Sur les frais liés au litige :
14. Les dispositions de l’article L. 761-1 du code de justice administrative font obstacle à ce qu’une somme soit mise à ce titre à la charge de l’institut Mines Telecom et de l’Ecole supérieure des mines d’Alès, qui ne sont pas la partie perdante dans la présente instance. Dans les circonstances de l’espèce, il n’y a pas lieu de faire droit aux conclusions présentées par l’Ecole supérieure des mines d’Alès en application des dispositions de l’article L. 761-1 du code de justice administrative.
D E C I D E :
Article 1er : La requête de M. A est rejetée.
Article 2 : Les conclusions présentées par l’Institut Mines Telecom au titre de l’article L. 761-1 du code de justice administrative sont rejetées.
Article 3 : Le présent jugement sera notifié à M. B A et à l’Institut Mines Telecom.

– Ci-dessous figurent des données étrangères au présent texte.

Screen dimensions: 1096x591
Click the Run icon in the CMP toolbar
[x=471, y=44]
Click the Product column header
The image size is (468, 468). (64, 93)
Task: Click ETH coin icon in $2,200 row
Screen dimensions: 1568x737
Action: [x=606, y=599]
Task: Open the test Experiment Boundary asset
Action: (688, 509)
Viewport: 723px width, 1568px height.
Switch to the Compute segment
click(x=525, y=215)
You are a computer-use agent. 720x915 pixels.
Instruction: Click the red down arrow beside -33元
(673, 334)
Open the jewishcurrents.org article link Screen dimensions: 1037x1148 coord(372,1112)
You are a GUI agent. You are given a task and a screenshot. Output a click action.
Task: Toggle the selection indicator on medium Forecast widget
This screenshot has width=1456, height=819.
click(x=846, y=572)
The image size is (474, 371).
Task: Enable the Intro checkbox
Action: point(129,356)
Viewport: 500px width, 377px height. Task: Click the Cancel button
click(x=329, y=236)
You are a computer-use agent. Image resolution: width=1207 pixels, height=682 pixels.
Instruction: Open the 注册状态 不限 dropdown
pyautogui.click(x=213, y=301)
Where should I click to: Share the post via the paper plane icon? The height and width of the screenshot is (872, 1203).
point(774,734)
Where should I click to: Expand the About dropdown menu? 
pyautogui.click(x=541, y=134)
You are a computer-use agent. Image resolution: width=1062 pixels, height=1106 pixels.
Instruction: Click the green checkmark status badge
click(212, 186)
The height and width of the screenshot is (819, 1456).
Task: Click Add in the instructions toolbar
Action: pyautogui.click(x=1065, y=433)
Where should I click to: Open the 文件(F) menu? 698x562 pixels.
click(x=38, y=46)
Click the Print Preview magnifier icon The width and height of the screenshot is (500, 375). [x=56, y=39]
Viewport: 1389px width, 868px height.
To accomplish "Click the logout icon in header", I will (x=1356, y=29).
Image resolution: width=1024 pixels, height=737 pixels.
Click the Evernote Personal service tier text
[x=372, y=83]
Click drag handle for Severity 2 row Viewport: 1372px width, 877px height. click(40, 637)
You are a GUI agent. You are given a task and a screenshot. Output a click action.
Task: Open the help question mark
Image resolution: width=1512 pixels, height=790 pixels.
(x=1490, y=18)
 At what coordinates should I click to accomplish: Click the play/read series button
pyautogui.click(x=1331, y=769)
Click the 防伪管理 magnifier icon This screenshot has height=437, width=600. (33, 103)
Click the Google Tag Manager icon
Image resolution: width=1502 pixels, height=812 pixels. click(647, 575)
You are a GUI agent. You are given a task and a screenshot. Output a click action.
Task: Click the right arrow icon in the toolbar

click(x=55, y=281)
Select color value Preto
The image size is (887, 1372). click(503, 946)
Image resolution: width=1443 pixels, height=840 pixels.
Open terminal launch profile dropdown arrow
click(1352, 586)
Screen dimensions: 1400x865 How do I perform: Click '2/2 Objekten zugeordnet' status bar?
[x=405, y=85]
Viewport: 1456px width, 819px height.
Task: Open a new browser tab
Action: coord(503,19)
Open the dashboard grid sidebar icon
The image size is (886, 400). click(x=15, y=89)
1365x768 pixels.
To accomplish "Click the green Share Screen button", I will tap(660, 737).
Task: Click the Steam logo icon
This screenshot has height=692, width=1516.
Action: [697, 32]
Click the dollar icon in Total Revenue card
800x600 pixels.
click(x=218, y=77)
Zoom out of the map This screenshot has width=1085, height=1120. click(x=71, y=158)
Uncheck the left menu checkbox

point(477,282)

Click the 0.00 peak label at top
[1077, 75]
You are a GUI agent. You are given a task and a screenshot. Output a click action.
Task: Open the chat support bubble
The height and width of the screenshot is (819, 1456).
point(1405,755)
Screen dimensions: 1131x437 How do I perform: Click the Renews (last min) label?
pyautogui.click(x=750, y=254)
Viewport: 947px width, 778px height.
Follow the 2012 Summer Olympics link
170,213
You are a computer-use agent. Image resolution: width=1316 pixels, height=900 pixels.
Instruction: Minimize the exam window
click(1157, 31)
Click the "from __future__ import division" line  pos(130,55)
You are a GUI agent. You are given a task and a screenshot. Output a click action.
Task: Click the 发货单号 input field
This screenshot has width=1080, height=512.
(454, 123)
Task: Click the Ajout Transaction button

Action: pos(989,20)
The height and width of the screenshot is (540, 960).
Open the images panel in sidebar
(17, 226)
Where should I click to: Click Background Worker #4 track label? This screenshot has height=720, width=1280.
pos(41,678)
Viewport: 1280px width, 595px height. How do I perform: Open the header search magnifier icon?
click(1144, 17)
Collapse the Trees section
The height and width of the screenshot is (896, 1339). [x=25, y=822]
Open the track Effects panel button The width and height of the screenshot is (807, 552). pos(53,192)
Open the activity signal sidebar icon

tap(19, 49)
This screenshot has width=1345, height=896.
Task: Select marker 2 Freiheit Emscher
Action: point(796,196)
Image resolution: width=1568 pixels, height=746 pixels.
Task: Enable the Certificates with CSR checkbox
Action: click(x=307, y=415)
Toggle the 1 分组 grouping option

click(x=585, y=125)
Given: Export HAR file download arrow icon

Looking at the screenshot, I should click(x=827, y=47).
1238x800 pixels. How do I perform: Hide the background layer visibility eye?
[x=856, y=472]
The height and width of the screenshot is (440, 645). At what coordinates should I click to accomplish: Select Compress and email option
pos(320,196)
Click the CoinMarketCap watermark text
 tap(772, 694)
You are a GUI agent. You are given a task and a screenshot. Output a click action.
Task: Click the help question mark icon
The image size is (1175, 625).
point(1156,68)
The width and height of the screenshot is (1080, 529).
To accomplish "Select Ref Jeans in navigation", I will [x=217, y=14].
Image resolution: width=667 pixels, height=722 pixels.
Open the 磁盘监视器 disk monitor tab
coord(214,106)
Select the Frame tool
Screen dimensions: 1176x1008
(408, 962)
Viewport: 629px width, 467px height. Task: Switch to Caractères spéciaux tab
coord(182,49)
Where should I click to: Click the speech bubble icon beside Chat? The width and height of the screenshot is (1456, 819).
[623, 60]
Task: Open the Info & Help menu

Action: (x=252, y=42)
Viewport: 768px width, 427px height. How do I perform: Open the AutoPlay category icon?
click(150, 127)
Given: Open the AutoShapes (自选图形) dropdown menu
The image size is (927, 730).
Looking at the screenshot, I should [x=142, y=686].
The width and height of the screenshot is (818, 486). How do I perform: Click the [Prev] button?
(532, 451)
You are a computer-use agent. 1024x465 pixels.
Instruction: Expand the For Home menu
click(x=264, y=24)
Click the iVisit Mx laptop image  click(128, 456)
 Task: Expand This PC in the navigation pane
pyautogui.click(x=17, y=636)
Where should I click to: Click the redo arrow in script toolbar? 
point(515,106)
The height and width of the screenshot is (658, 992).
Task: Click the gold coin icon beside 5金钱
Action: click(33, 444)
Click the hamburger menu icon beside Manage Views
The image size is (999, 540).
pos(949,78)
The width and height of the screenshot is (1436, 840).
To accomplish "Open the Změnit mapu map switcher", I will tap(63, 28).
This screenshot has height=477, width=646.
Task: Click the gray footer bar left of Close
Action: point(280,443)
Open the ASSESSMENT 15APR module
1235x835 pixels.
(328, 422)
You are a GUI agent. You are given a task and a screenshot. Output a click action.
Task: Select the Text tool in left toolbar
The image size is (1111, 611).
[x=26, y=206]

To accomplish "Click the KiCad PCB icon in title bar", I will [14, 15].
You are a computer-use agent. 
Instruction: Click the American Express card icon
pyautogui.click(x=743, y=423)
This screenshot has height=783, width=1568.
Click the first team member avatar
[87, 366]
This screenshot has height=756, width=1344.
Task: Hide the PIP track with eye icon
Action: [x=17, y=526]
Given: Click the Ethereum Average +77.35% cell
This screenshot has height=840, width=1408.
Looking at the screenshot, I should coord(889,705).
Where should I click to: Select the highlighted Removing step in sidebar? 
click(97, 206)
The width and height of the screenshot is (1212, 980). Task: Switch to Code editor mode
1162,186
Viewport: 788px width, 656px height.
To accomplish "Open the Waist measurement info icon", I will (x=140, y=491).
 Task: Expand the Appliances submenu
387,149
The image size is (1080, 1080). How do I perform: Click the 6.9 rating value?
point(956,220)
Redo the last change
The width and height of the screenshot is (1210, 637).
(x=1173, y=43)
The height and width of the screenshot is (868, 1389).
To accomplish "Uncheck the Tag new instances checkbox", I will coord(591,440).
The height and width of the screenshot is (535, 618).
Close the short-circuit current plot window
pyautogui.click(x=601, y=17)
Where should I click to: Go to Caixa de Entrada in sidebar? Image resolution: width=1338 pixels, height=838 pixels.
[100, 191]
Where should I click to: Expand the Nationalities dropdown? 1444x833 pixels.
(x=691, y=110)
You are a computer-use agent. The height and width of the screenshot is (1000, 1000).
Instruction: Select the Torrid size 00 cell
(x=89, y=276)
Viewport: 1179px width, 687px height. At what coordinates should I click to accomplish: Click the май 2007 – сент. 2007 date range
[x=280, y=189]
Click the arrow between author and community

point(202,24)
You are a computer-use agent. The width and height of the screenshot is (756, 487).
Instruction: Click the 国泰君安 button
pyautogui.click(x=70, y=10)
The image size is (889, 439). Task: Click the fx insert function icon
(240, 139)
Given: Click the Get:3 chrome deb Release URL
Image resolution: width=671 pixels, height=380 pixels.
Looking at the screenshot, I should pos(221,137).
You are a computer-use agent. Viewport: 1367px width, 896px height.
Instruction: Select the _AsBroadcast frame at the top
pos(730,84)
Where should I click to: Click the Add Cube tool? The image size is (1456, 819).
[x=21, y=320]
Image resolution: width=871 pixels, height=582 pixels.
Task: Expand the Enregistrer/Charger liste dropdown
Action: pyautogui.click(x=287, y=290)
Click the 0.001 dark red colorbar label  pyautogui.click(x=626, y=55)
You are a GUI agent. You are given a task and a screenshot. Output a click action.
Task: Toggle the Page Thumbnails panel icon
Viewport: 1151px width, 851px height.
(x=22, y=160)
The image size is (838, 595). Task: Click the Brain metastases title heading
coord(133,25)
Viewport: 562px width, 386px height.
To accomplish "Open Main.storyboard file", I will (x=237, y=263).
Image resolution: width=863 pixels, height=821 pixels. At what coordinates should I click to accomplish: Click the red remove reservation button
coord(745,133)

Copie en sera adressée à l’Ecole supérieure des mines d’Alès
Délibéré après l’audience du 18 décembre 2024, à laquelle siégeaient :
Mme Chamot, présidente,
Mme Sarac-Deleigne, première conseillère,
Mme Mazars, conseillère.
Rendu public par mise à disposition au greffe le 31 décembre 2024.
La rapporteure,
M. MAZARS
La présidente,
C. CHAMOT
La greffière,
B. MAS-JAY
La République mande et ordonne à la ministre de l’éducation nationale, de l’enseignement supérieur et de la recherche en ce qui la concerne ou à tous commissaires de justice à ce requis en ce qui concerne les voies de droit commun, contre les parties privées, de pourvoir à l’exécution de la présente décision.